There are many causes of childhood obesity and because every child grows at different rates it can be hard to pinpoint just one.  If a child you know spends a lot of time being inactive this can be a contributing factor.  Limiting screen time and signing a child up for sports or encouraging him or her to play outside is a helpful fix to a sedentary lifestyle. 

Diet plays a major role as well, so it is important to limit sugary, fast foods, and processed foods.  Replace sugary soda and juice with water flavored with fruit. Start their day with a big glass of water and have them drink water throughout the day to keep them full and to help them stay hydrated.

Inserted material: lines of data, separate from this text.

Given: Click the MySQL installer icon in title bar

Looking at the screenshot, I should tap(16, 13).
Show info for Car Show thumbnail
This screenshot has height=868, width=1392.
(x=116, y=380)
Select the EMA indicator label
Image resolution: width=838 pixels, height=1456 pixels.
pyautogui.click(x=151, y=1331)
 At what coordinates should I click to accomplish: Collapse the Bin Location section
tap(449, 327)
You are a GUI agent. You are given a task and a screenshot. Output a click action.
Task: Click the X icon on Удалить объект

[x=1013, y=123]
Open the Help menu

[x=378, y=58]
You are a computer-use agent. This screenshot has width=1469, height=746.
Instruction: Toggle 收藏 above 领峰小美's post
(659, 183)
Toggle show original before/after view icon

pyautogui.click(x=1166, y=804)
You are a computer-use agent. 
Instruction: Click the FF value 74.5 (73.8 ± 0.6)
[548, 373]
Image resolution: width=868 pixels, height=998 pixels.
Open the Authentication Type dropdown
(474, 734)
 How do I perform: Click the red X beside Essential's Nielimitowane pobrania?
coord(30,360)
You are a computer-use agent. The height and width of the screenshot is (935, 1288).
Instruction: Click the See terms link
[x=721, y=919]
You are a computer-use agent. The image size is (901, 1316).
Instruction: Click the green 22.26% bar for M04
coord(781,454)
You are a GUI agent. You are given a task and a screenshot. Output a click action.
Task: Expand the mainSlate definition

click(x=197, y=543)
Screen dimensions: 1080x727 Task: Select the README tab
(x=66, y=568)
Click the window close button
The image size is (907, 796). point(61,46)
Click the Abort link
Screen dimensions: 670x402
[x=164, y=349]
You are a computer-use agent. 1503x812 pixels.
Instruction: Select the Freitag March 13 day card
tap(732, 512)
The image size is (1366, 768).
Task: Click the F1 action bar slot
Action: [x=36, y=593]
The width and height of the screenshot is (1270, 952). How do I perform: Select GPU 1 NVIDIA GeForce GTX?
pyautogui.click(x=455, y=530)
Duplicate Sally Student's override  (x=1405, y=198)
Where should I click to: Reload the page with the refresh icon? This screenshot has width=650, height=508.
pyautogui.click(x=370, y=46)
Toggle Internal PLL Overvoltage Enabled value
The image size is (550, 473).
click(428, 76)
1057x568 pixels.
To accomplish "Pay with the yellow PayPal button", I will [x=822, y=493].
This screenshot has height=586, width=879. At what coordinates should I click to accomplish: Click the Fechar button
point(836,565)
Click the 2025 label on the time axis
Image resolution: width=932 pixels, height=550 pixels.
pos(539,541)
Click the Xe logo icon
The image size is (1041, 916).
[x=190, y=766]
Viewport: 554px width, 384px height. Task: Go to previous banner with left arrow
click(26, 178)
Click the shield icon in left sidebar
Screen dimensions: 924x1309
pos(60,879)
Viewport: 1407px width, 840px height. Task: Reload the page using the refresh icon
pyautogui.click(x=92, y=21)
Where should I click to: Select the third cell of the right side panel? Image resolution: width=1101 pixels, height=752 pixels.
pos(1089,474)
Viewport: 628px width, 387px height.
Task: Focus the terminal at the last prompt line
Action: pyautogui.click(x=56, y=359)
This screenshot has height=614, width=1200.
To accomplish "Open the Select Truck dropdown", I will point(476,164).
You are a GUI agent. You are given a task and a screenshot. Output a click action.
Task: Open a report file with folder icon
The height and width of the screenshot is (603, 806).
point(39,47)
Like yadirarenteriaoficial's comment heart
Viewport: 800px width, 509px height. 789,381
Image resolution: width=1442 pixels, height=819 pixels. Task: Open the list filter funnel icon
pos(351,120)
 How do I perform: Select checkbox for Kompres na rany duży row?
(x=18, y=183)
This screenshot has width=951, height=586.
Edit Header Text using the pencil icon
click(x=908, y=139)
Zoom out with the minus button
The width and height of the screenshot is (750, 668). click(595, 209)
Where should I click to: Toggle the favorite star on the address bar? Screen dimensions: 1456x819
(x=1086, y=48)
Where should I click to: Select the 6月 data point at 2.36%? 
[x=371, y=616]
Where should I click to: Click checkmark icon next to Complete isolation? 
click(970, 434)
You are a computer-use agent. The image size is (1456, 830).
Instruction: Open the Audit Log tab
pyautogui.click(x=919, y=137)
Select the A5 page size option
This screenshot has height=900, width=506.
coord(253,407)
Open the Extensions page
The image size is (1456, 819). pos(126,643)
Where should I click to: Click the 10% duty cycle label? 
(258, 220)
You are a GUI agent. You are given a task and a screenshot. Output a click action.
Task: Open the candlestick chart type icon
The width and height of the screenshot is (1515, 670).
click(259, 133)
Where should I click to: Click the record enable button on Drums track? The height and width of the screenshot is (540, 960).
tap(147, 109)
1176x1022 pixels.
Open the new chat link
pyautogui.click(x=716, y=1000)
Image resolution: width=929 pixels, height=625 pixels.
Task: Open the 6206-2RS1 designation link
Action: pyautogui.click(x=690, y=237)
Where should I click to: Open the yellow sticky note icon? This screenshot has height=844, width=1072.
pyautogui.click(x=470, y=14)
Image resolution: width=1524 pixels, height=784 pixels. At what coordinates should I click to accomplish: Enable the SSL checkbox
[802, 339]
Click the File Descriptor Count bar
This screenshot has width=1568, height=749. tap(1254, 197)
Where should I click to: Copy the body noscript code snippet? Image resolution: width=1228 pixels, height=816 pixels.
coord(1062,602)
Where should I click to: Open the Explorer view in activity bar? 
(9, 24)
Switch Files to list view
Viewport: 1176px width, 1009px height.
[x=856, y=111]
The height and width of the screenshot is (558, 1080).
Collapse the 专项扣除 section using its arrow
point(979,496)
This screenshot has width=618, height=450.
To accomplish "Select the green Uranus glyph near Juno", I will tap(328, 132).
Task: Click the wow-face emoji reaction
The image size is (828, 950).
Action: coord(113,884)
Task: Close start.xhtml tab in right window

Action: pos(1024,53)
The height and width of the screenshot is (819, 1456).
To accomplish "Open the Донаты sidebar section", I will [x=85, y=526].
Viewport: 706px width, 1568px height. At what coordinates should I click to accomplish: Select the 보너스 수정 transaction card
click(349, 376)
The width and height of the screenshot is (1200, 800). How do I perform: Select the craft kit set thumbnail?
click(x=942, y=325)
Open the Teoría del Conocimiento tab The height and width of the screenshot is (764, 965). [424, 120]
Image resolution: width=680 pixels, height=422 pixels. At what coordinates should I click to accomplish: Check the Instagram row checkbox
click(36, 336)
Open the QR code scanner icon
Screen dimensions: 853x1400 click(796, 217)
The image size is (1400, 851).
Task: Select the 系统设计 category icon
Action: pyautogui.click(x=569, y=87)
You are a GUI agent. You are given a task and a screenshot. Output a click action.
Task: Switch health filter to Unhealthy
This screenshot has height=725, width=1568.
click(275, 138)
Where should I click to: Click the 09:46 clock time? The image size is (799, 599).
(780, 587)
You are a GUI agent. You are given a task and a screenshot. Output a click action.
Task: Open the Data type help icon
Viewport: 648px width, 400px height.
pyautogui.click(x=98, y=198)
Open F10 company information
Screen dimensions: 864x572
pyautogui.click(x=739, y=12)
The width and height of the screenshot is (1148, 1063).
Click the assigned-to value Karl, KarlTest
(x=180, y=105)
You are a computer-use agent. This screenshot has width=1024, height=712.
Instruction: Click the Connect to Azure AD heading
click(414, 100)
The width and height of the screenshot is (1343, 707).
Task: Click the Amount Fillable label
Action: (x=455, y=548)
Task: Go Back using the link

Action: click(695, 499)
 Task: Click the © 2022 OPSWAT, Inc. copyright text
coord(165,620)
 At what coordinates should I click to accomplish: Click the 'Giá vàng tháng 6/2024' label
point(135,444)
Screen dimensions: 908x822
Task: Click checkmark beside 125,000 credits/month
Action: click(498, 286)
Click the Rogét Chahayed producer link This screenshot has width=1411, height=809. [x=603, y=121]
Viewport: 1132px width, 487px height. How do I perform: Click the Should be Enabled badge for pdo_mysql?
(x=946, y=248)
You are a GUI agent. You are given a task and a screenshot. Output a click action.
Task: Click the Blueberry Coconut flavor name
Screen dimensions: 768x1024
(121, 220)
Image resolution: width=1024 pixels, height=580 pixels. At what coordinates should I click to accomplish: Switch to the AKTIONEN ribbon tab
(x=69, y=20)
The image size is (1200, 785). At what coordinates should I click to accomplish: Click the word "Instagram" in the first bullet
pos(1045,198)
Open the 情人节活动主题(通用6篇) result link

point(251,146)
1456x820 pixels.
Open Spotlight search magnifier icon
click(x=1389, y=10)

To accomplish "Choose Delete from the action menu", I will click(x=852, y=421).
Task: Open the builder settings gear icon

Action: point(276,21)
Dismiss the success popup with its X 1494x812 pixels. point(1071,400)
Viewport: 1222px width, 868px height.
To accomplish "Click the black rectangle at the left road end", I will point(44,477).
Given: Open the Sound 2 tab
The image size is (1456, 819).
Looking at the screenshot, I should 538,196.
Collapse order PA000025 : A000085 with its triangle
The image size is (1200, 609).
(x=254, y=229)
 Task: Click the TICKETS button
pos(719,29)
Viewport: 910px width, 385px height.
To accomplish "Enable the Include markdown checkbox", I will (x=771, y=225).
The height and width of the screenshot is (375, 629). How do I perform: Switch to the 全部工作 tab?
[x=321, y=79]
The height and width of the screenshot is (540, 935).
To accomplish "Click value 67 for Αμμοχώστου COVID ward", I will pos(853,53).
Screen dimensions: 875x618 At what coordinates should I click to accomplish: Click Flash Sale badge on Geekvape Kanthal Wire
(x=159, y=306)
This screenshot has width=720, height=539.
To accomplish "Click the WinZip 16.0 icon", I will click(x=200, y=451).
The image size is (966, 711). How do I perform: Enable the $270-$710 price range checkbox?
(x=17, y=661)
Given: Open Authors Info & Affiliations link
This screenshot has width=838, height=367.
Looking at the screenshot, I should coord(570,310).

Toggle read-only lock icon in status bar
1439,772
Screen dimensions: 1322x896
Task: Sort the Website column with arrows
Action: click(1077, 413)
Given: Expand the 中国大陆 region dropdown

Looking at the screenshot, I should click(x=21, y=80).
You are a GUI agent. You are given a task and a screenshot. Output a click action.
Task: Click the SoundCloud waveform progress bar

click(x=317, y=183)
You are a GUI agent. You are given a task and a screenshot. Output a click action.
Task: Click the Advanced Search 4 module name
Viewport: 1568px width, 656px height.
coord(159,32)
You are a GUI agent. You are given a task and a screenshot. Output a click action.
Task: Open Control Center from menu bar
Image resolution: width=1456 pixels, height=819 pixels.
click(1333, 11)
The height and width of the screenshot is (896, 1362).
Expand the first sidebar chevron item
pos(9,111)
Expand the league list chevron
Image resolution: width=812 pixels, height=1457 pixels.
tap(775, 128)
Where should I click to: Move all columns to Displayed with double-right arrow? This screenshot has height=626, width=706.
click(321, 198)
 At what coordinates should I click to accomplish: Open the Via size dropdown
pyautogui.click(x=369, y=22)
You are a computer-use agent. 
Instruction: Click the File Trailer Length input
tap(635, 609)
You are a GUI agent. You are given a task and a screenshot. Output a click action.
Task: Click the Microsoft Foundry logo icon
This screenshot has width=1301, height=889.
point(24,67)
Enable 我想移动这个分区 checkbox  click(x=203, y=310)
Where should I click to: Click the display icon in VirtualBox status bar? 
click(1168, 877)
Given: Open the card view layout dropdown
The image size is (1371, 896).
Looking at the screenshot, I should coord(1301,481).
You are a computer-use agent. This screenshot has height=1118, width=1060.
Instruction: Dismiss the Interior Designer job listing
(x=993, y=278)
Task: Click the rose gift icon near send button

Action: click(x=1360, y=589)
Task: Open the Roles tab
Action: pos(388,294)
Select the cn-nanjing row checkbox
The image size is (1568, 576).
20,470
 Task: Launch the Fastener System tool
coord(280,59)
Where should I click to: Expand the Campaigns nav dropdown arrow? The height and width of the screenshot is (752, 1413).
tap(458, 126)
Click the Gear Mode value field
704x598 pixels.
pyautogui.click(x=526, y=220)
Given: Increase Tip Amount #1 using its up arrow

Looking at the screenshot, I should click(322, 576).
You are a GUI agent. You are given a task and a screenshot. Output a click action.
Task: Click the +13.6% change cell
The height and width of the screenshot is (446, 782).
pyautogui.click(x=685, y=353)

Get your kids involved in the food shopping and cooking so they can learn more about nutrition. Stock your cupboards and refrigerator with healthy, nutritious foods. Overhauling your family’s diet all at once can cause confusion and frustration. Start with a few changes each week and with your whole family about these changes. Focus less on losing weight and more on living healthier. Get the whole family on board so one child does not feel singled out.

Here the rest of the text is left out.